Kup pushed the throttles to the forward stop as he pulled back on the yoke.

Kyle Fields No Room To Live

“Crap!” Lydia said. “Now we’ve lost all electricity? Descend, Kup. We don’t want to get too slow.”

“Too slow? How am I supposed to know what ‘too slow’ is?”

“Wing it, Kup.” Lydia fumbled with her iPad, which contained all the flight manuals. It remained dark.

Loud pounding noises came from the other side of the flight deck door.

“My iPad’s broken, Kup. Try yours.”

Kup put his left hand on the yoke and reached over to his iPad with his right hand. Despite multiple attempts to unlock it, its screen remained black. “Same for mine.”

The pounding on the door intensified.

“I’ve still got nothing from the throttles,” Kup said.

The aircraft jolted upward and to the left.
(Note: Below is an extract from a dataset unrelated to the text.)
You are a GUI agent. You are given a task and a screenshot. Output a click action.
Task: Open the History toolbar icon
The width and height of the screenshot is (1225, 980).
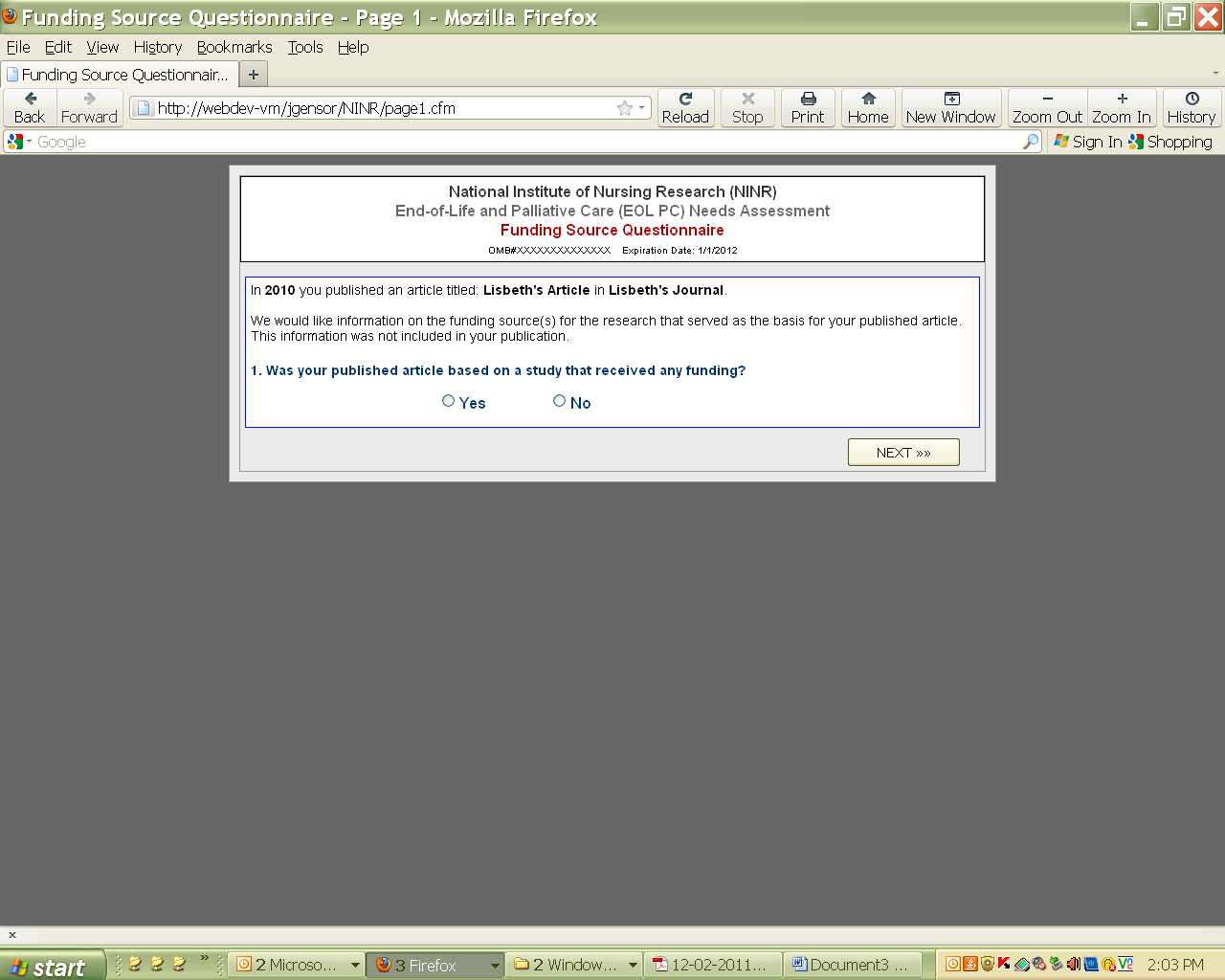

“We’re climbing? Lydia, we’re climbing!”

The tumbling gray object no longer moved in the windshield.

“How can we be climbing with dead engines?” Kup said as he pushed the yoke forward. “And . . . are we vibrating?”

Lydia stared at the object in the windshield. “Turn away from it, Kup. Turn away from it!”

“I’m trying. The controls aren’t responding.” Kup turned the yoke to the left and the right. He pushed it forward. He pulled it toward him.

The object grew larger in the windshield.

Between poundings on the door, a female voice screamed something about the lights. It sounded like Manu Keller, the lead flight attendant.

The triangular object filled half the windshield.

Lydia turned her head to face the flight deck door. “Brace command, Manu. Brace command, now!”